= Balinese Kshatriya =

Balinese Kshatriya is a Hindu Kshatriya community that exists on the island of Bali in Indonesia. During the second half of the sixth century, Bali had a strong Kshatriya ruling dynasty. The rulers were mostly indigenous Balinese with some Indian blood. These clans mostly belonged to the Nāgavanshi dynasty. However, in due time, these indigenous Kshatriyas became extinct and were replaced by the Javanese Mahisha Kshatriyas who immigrated to Bali. Most of the Kshatriyas now living in Bali are claimed to be the descendants of King Dewa Agung, who immigrated to Bali from Java. However, there are also a few other Kshatriya clans who were elevated to the Kshatriya status from the Vaishya varna. Altogether, Mahisha Kshatriyas constitute around 4% of the total Balinese Hindu population.

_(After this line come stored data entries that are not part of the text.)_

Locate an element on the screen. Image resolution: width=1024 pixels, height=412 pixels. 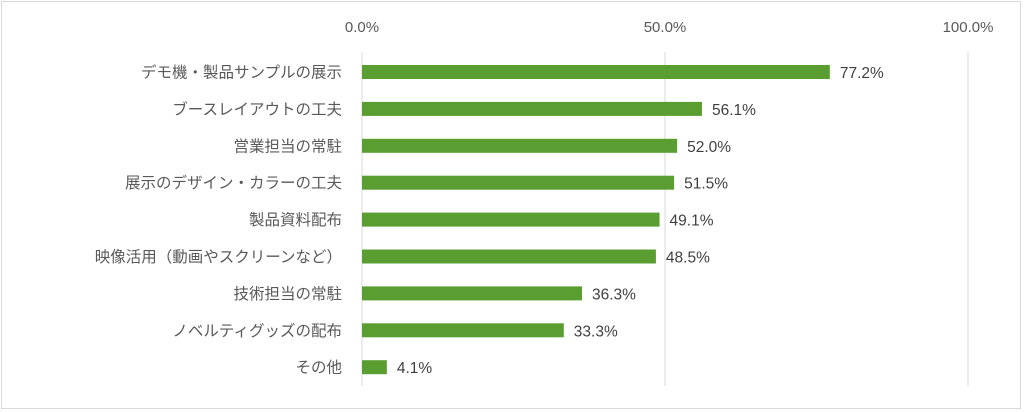
value-label: 48.5% is located at coordinates (688, 258).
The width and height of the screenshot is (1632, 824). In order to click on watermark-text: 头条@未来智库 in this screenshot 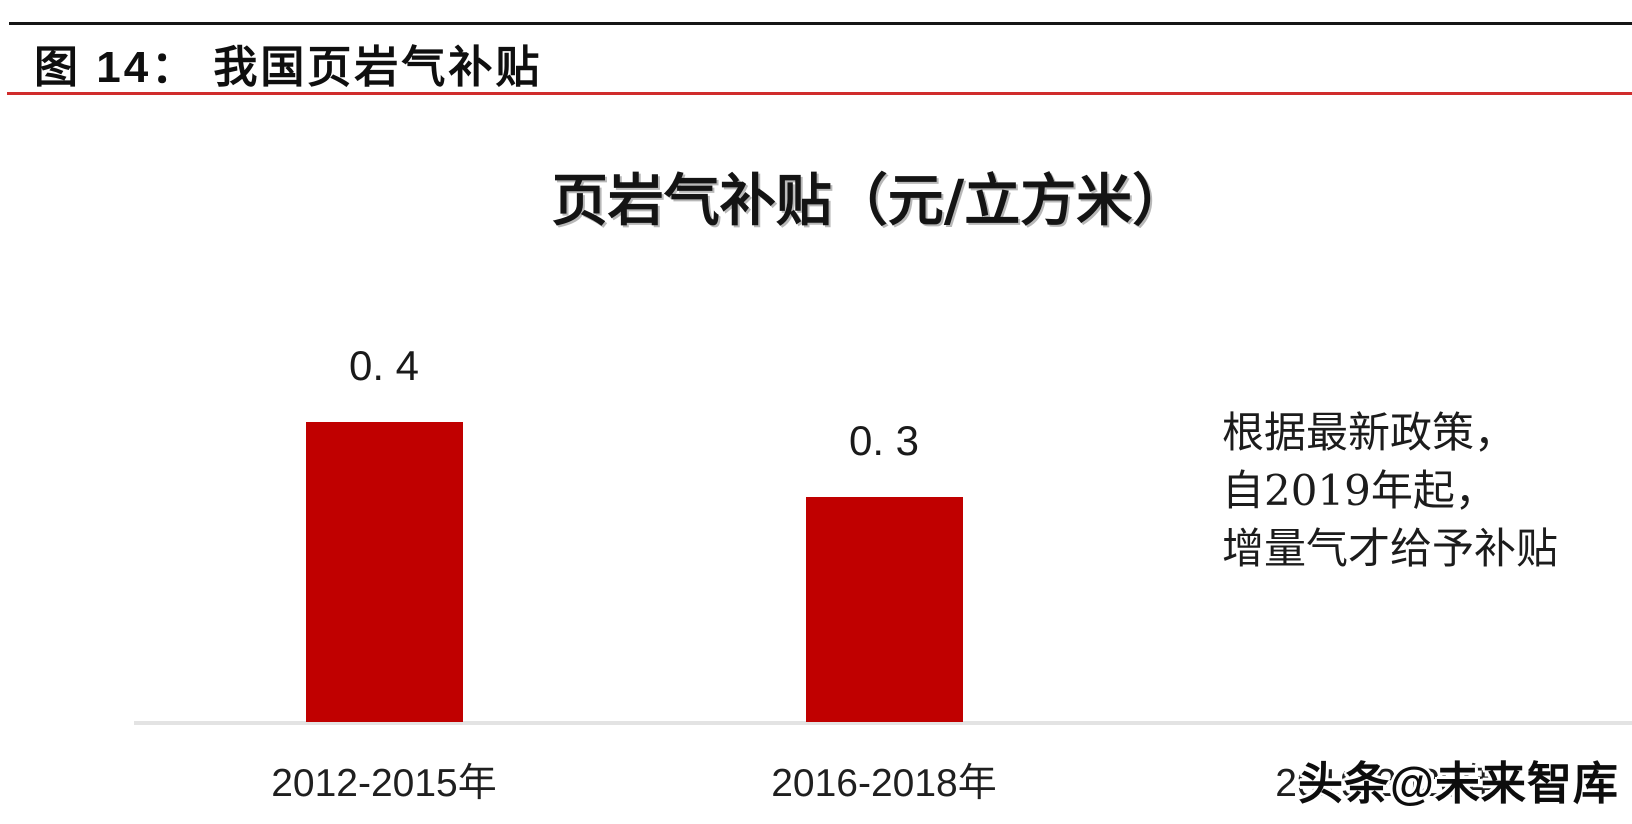, I will do `click(1458, 784)`.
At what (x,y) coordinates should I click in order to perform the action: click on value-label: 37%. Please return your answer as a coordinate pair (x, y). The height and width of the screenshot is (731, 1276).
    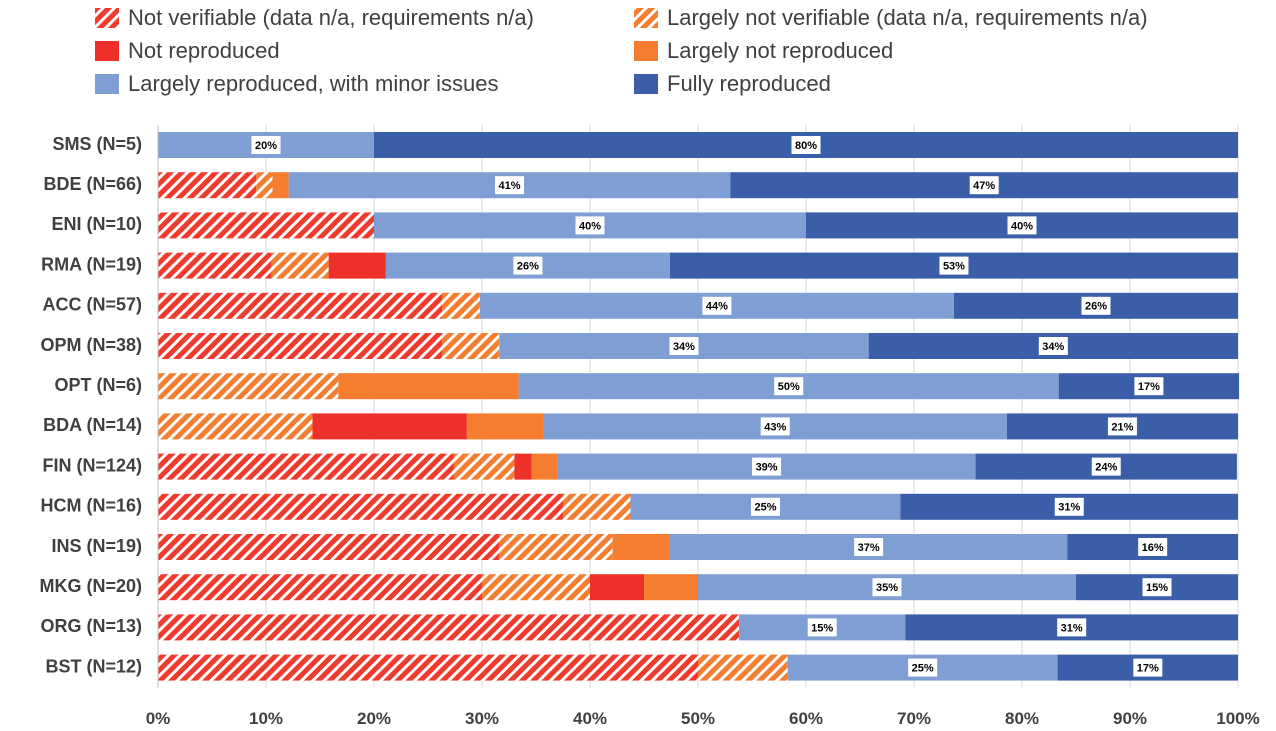
    Looking at the image, I should click on (869, 548).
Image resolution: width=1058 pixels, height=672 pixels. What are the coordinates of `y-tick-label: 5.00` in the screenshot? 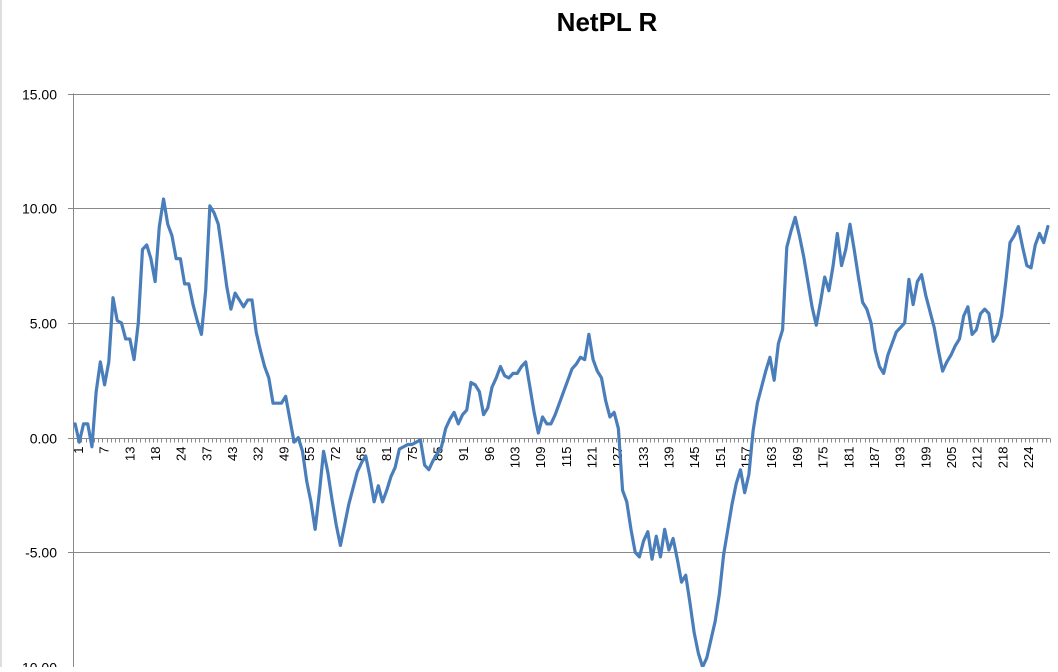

Dewa Agung is believed to have crossed over to Bali from Java many centuries ago, along with his half-brother Arya Damar and six other Kshatriyas. However, only Dewa Agung retained his Kshatriya status, as the descendants of the other seven were degraded to the status of Vaishya. Most of the Kshatriyas belonging to the Dewa Agung clan are located in Badung, Tabanan, Mengwi and Karangasem. However, in Badung, there is another Kshatriya clan named Gusti Pam'chuttan, who are descended from the Raja Ngurah Sakti Pamecutan. Kshatriyas are also found in Klungkung, Bangli, and Gianyar. The Kshatriya clan which lived in Buleleng has now shifted their location to Badung. Other Kshatriya clans who live in Bali, such as Desak, Pradeva, and Pungakan, are of questionable origin.

The word Kshatriya, which is of Sanskrit origin, is pronounced as Satria in the Balinese language.